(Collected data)

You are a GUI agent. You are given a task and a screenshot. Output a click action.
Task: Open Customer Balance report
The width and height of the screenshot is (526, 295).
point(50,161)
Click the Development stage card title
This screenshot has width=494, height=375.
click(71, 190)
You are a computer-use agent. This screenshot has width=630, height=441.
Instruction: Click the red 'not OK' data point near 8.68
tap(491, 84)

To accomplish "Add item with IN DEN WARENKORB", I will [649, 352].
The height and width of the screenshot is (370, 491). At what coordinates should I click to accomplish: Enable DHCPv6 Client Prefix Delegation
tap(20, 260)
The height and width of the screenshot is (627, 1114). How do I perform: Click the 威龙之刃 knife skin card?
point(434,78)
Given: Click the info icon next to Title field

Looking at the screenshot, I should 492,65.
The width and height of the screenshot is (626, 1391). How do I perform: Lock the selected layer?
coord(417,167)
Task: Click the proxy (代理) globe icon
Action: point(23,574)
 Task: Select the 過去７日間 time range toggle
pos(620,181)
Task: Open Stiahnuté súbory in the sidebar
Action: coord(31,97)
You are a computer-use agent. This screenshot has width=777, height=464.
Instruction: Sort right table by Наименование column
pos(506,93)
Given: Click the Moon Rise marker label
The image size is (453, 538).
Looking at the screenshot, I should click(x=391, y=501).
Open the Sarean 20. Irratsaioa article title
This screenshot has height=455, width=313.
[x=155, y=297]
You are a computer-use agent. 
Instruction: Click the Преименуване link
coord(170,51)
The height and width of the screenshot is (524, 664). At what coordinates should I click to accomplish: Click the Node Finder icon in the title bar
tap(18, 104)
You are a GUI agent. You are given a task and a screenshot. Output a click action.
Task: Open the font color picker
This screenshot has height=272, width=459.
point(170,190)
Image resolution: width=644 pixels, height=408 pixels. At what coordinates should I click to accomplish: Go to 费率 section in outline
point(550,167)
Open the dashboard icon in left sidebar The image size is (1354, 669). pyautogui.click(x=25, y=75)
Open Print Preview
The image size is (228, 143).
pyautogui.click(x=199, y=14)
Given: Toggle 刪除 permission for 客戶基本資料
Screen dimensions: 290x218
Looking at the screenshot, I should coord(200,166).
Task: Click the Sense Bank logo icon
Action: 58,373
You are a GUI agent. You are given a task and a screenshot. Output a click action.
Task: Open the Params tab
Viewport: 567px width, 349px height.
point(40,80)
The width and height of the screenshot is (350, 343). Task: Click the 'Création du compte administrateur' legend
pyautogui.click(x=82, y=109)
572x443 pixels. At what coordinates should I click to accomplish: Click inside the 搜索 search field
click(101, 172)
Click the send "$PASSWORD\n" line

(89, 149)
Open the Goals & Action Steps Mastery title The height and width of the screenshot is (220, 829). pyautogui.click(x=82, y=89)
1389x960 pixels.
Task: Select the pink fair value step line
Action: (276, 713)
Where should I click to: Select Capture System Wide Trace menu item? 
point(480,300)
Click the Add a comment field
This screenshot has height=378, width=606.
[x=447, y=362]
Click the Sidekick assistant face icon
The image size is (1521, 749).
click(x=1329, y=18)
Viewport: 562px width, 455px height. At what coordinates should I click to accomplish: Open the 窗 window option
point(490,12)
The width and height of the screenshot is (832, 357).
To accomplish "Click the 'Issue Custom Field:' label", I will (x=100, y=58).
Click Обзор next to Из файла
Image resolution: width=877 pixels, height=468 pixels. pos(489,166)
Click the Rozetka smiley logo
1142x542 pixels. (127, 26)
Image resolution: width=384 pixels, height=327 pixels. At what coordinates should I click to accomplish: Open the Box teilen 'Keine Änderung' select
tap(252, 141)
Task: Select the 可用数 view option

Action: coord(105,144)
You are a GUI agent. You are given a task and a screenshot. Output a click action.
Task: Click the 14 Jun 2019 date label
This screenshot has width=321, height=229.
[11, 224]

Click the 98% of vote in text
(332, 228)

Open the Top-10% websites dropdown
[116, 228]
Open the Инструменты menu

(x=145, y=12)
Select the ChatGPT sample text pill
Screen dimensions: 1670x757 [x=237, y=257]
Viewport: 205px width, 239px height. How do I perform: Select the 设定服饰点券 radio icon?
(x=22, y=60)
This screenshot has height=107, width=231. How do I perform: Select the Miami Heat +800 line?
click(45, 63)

→ **TASK DESCRIPTION**: The data must be duplicated exactly, with nothing left out.

→ **PROBLEM SOLUTION**:
You are a GUI agent. You are given a task and a screenshot. Output a click action.
Task: Open Customer Balance report
The width and height of the screenshot is (526, 295).
point(50,161)
Click the Development stage card title
This screenshot has width=494, height=375.
click(71, 190)
You are a computer-use agent. This screenshot has width=630, height=441.
Instruction: Click the red 'not OK' data point near 8.68
tap(491, 84)

To accomplish "Add item with IN DEN WARENKORB", I will [649, 352].
The height and width of the screenshot is (370, 491). At what coordinates should I click to accomplish: Enable DHCPv6 Client Prefix Delegation
tap(20, 260)
The height and width of the screenshot is (627, 1114). How do I perform: Click the 威龙之刃 knife skin card?
point(434,78)
Given: Click the info icon next to Title field

Looking at the screenshot, I should 492,65.
The width and height of the screenshot is (626, 1391). How do I perform: Lock the selected layer?
coord(417,167)
Task: Click the proxy (代理) globe icon
Action: point(23,574)
 Task: Select the 過去７日間 time range toggle
pos(620,181)
Task: Open Stiahnuté súbory in the sidebar
Action: coord(31,97)
You are a computer-use agent. This screenshot has width=777, height=464.
Instruction: Sort right table by Наименование column
pos(506,93)
Given: Click the Moon Rise marker label
The image size is (453, 538).
Looking at the screenshot, I should click(x=391, y=501).
Open the Sarean 20. Irratsaioa article title
This screenshot has height=455, width=313.
[x=155, y=297]
You are a computer-use agent. 
Instruction: Click the Преименуване link
coord(170,51)
The height and width of the screenshot is (524, 664). At what coordinates should I click to accomplish: Click the Node Finder icon in the title bar
tap(18, 104)
You are a GUI agent. You are given a task and a screenshot. Output a click action.
Task: Open the font color picker
This screenshot has height=272, width=459.
point(170,190)
Image resolution: width=644 pixels, height=408 pixels. At what coordinates should I click to accomplish: Go to 费率 section in outline
point(550,167)
Open the dashboard icon in left sidebar The image size is (1354, 669). pyautogui.click(x=25, y=75)
Open Print Preview
The image size is (228, 143).
pyautogui.click(x=199, y=14)
Given: Toggle 刪除 permission for 客戶基本資料
Screen dimensions: 290x218
Looking at the screenshot, I should coord(200,166).
Task: Click the Sense Bank logo icon
Action: 58,373
You are a GUI agent. You are given a task and a screenshot. Output a click action.
Task: Open the Params tab
Viewport: 567px width, 349px height.
point(40,80)
The width and height of the screenshot is (350, 343). Task: Click the 'Création du compte administrateur' legend
pyautogui.click(x=82, y=109)
572x443 pixels. At what coordinates should I click to accomplish: Click inside the 搜索 search field
click(101, 172)
Click the send "$PASSWORD\n" line

(89, 149)
Open the Goals & Action Steps Mastery title The height and width of the screenshot is (220, 829). pyautogui.click(x=82, y=89)
1389x960 pixels.
Task: Select the pink fair value step line
Action: (276, 713)
Where should I click to: Select Capture System Wide Trace menu item? 
point(480,300)
Click the Add a comment field
This screenshot has height=378, width=606.
[x=447, y=362]
Click the Sidekick assistant face icon
The image size is (1521, 749).
click(x=1329, y=18)
Viewport: 562px width, 455px height. At what coordinates should I click to accomplish: Open the 窗 window option
point(490,12)
The width and height of the screenshot is (832, 357).
To accomplish "Click the 'Issue Custom Field:' label", I will (x=100, y=58).
Click Обзор next to Из файла
Image resolution: width=877 pixels, height=468 pixels. pos(489,166)
Click the Rozetka smiley logo
1142x542 pixels. (127, 26)
Image resolution: width=384 pixels, height=327 pixels. At what coordinates should I click to accomplish: Open the Box teilen 'Keine Änderung' select
tap(252, 141)
Task: Select the 可用数 view option

Action: coord(105,144)
You are a GUI agent. You are given a task and a screenshot. Output a click action.
Task: Click the 14 Jun 2019 date label
This screenshot has width=321, height=229.
[11, 224]

Click the 98% of vote in text
(332, 228)

Open the Top-10% websites dropdown
[116, 228]
Open the Инструменты menu

(x=145, y=12)
Select the ChatGPT sample text pill
Screen dimensions: 1670x757 [x=237, y=257]
Viewport: 205px width, 239px height. How do I perform: Select the 设定服饰点券 radio icon?
(x=22, y=60)
This screenshot has height=107, width=231. How do I perform: Select the Miami Heat +800 line?
click(45, 63)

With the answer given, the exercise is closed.